§ **Text for analysis**:
* * *
In a landmark ruling Friday that could finally pave the way for Uber Technologies Inc. workers in Canada to be recognized as employees, the Supreme Court of Canada dismissed an appeal from the ride-sharing firm to block a potential class action lawsuit launched by a driver back in 2017.
The case involved David Heller, a former Uber Eats driver who tried to launch a $400-million class-action lawsuit against the ride-sharing giant in order to get the company to recognize drivers as employees instead of independent contractors, and provide them with standard benefits, vacation pay and minimum wage according to the jurisdiction they worked in.
But Uber argued that the proposed class-action would have to be arbitrated in the Netherlands, where the company is registered, effectively depriving Heller of relief under Canadian federal and provincial labour laws.
In Friday’s decision, the Supreme Court ultimately ruled against Uber because it argued that there was a fundamental “inequality of bargaining power” in Uber’s push to have the dispute mediated in the Netherlands.
The process would have cost Heller approximately $20,000.
* * *
§ **Activities**:
1. Decide whether each statement agrees with the Uber ruling article: (a) Heller sought a class action worth $400 million; (b) the Supreme Court of Canada ruled in Uber's favor; (c) the arbitration process would have cost Heller about $40,000. Answer yes or no for each, quoting the deciding words exactly.
2. Carry the Uber ruling article forward, beginning after its final sentence.

§ **Data block**:
* * *
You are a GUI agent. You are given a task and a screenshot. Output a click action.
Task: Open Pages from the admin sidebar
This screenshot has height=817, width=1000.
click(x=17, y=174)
* * *
§ **Results by task**:
1.
(a) Yes: "a $400-million class-action lawsuit"
(b) No: "the Supreme Court ultimately ruled against Uber"
(c) No: "The process would have cost Heller approximately $20,000."

2.
“Labour of employment disputes are not the type that the International Commercial Arbitration Act is intended to govern. The Ontario Arbitration Act therefore governs,” the judgment read.
A win for Uber would have effectively ended employee rights in this country,” declared Lior Samfiru, Heller’s lawyer. “The Supreme Court of Canada was well aware of this issue and determined that a company operating in Canada must abide by Canadian laws and cannot eliminate employee rights by imposing the laws of a foreign jurisdiction.”
According to Samfiru, Uber admitted during the course of the case that they had chosen the Netherlands because it was “convenient” for them. “An interesting fact is of the 10,000 workers Uber has, not a single person has ever fought an arbitration in the Netherlands,” Samfiru added.
Last November, an Ontario Court of Appeal ruled that Uber’s contract clause which forces an arbitration process in the Netherlands to settle disputes, was “unconscionable” and “unenforceable.” Uber then appealed that decision, which resulted in Friday’s Supreme Court ruling.
Heller — who initiated legal action against Uber in 2017 because he was asked in a cell phone message from Uber to accept changes to the way in which he was compensated — will now move towards getting the class-action certified.
Uber did not respond to a request for comment.
The ride-sharing behemoth, along with other similar tech companies such as Lyft Inc. and Foodora who rely almost exclusively on gig economy workers, have come under increased scrutiny for their reluctance to reclassify independent contractors as employees with the right to receive benefits such as sick leave and vacation pay.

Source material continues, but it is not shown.